UPDATED for the 2/8/19 session
Did you miss the Ask the Expert session on SAS Modeling Best Practices? Not to worry, you can catch it on-demand at your leisure.
This session provides general guidelines for accessing and determining the best modeling methodology or methodologies for a given business issue. Best demonstrated in SAS® Enterprise Miner™, learn how to:
Here are some highlighted questions from the Q&A segment held at the end of the session for ease of reference.
You briefly mentioned there are ways to handle missing values. What are some that you would suggest?

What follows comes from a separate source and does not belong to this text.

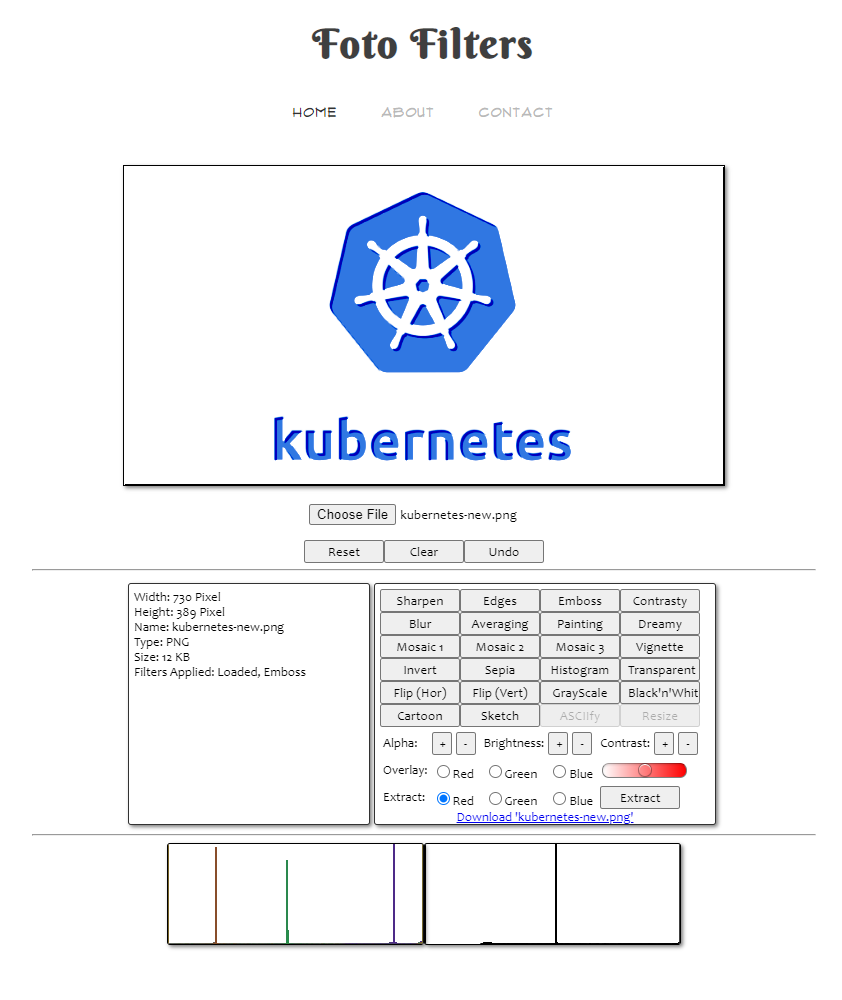Apply the Emboss filter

For numeric variables, the most common way to handle missing values is by using the mean or median of the variable in question. There are additional methods such as mid-range, Tukey’s biweight, Huber, and Andrew’s Wave. For categorical variables, the most common methodology is “count” wherein you fill the missing values with the most common level of the categorical variable. Additional methods are distribution wherein the replacement values are calculated based on random percentiles of the variable’s distribution and tree imputation wherein the replacement values are estimated by analyzing each input as the target with the remaining input and rejected variables serving as the predictors. These two methods also apply to numeric variables.
When would you use PCA vs. variable clustering for dimension reduction?
Both methodologies work well for dimension reduction. They both remove multicollinearity and decrease variable redundancy. However, the results of variable clustering are easier to interpret than the results of PCA. Additionally, both are computationally expensive as the size of the data set grows and do not handle categorical variables well. In the case of categorical variables, both methods convert them to dummy variables wherein each level of the categorical variable serves as its own variable. This can slow down the process as the number of dimensions grows with this conversion. Other options for categorical variables is to apply weight of evidence encoding.
When would you use random forests instead of decision trees?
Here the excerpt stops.